Segment Open

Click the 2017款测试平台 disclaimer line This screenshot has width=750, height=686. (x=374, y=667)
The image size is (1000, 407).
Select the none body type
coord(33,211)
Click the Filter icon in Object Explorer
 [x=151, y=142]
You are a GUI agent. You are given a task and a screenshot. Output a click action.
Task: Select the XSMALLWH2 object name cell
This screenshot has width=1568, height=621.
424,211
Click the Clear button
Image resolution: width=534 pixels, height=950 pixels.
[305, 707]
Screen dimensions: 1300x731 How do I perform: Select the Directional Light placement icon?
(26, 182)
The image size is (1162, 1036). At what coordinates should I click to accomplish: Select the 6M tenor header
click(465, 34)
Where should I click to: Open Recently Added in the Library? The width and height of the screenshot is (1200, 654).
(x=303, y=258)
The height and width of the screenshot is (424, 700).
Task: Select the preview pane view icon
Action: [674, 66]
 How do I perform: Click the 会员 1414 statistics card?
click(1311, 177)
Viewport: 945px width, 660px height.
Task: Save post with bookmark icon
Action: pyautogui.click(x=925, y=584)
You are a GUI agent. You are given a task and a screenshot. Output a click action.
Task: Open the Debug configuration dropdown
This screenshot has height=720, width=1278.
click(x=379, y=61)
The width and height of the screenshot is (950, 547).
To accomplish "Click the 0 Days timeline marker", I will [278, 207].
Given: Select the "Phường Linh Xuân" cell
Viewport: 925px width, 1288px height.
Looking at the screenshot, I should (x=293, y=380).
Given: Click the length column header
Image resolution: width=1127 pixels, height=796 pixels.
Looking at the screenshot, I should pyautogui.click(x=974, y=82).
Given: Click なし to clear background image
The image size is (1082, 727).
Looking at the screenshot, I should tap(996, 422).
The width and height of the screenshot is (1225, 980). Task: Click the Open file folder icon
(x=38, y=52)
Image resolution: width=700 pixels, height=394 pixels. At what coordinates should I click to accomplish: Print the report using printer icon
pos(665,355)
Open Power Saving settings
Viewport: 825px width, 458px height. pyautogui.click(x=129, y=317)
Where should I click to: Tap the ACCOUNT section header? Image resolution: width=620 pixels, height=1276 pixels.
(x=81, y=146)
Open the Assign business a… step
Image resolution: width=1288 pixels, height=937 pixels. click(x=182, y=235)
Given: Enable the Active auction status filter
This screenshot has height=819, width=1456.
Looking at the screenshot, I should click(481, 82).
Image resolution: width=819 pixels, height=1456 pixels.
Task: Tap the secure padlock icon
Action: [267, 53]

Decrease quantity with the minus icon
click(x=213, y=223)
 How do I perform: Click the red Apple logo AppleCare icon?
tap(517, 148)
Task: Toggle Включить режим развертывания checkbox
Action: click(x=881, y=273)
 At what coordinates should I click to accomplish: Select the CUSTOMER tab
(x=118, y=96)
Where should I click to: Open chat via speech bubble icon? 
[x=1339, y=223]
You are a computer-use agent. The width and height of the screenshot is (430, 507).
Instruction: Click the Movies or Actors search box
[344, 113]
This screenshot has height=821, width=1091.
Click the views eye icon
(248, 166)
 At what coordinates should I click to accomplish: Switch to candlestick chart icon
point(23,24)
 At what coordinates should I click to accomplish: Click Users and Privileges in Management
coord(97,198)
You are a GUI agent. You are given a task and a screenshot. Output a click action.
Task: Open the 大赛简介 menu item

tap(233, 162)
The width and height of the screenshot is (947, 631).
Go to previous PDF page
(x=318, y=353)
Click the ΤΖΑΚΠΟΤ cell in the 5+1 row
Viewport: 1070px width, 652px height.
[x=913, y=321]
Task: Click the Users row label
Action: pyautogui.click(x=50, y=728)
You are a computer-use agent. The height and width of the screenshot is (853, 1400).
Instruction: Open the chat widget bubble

Segment Closed

# [Required action]
Transcribe the whole listing with every word preserved.

# [Written solution]
Click the 2017款测试平台 disclaimer line This screenshot has width=750, height=686. (x=374, y=667)
The image size is (1000, 407).
Select the none body type
coord(33,211)
Click the Filter icon in Object Explorer
 [x=151, y=142]
You are a GUI agent. You are given a task and a screenshot. Output a click action.
Task: Select the XSMALLWH2 object name cell
This screenshot has width=1568, height=621.
424,211
Click the Clear button
Image resolution: width=534 pixels, height=950 pixels.
[305, 707]
Screen dimensions: 1300x731 How do I perform: Select the Directional Light placement icon?
(26, 182)
The image size is (1162, 1036). At what coordinates should I click to accomplish: Select the 6M tenor header
click(465, 34)
Where should I click to: Open Recently Added in the Library? The width and height of the screenshot is (1200, 654).
(x=303, y=258)
The height and width of the screenshot is (424, 700).
Task: Select the preview pane view icon
Action: [674, 66]
 How do I perform: Click the 会员 1414 statistics card?
click(1311, 177)
Viewport: 945px width, 660px height.
Task: Save post with bookmark icon
Action: pyautogui.click(x=925, y=584)
You are a GUI agent. You are given a task and a screenshot. Output a click action.
Task: Open the Debug configuration dropdown
This screenshot has height=720, width=1278.
click(x=379, y=61)
The width and height of the screenshot is (950, 547).
To accomplish "Click the 0 Days timeline marker", I will [278, 207].
Given: Select the "Phường Linh Xuân" cell
Viewport: 925px width, 1288px height.
Looking at the screenshot, I should (x=293, y=380).
Given: Click the length column header
Image resolution: width=1127 pixels, height=796 pixels.
Looking at the screenshot, I should pyautogui.click(x=974, y=82).
Given: Click なし to clear background image
The image size is (1082, 727).
Looking at the screenshot, I should tap(996, 422).
The width and height of the screenshot is (1225, 980). Task: Click the Open file folder icon
(x=38, y=52)
Image resolution: width=700 pixels, height=394 pixels. At what coordinates should I click to accomplish: Print the report using printer icon
pos(665,355)
Open Power Saving settings
Viewport: 825px width, 458px height. pyautogui.click(x=129, y=317)
Where should I click to: Tap the ACCOUNT section header? Image resolution: width=620 pixels, height=1276 pixels.
(x=81, y=146)
Open the Assign business a… step
Image resolution: width=1288 pixels, height=937 pixels. click(x=182, y=235)
Given: Enable the Active auction status filter
This screenshot has height=819, width=1456.
Looking at the screenshot, I should click(481, 82).
Image resolution: width=819 pixels, height=1456 pixels.
Task: Tap the secure padlock icon
Action: [267, 53]

Decrease quantity with the minus icon
click(x=213, y=223)
 How do I perform: Click the red Apple logo AppleCare icon?
tap(517, 148)
Task: Toggle Включить режим развертывания checkbox
Action: click(x=881, y=273)
 At what coordinates should I click to accomplish: Select the CUSTOMER tab
(x=118, y=96)
Where should I click to: Open chat via speech bubble icon? 
[x=1339, y=223]
You are a computer-use agent. The width and height of the screenshot is (430, 507).
Instruction: Click the Movies or Actors search box
[344, 113]
This screenshot has height=821, width=1091.
Click the views eye icon
(248, 166)
 At what coordinates should I click to accomplish: Switch to candlestick chart icon
point(23,24)
 At what coordinates should I click to accomplish: Click Users and Privileges in Management
coord(97,198)
You are a GUI agent. You are given a task and a screenshot. Output a click action.
Task: Open the 大赛简介 menu item

tap(233, 162)
The width and height of the screenshot is (947, 631).
Go to previous PDF page
(x=318, y=353)
Click the ΤΖΑΚΠΟΤ cell in the 5+1 row
Viewport: 1070px width, 652px height.
[x=913, y=321]
Task: Click the Users row label
Action: pyautogui.click(x=50, y=728)
You are a computer-use agent. The height and width of the screenshot is (853, 1400).
Instruction: Open the chat widget bubble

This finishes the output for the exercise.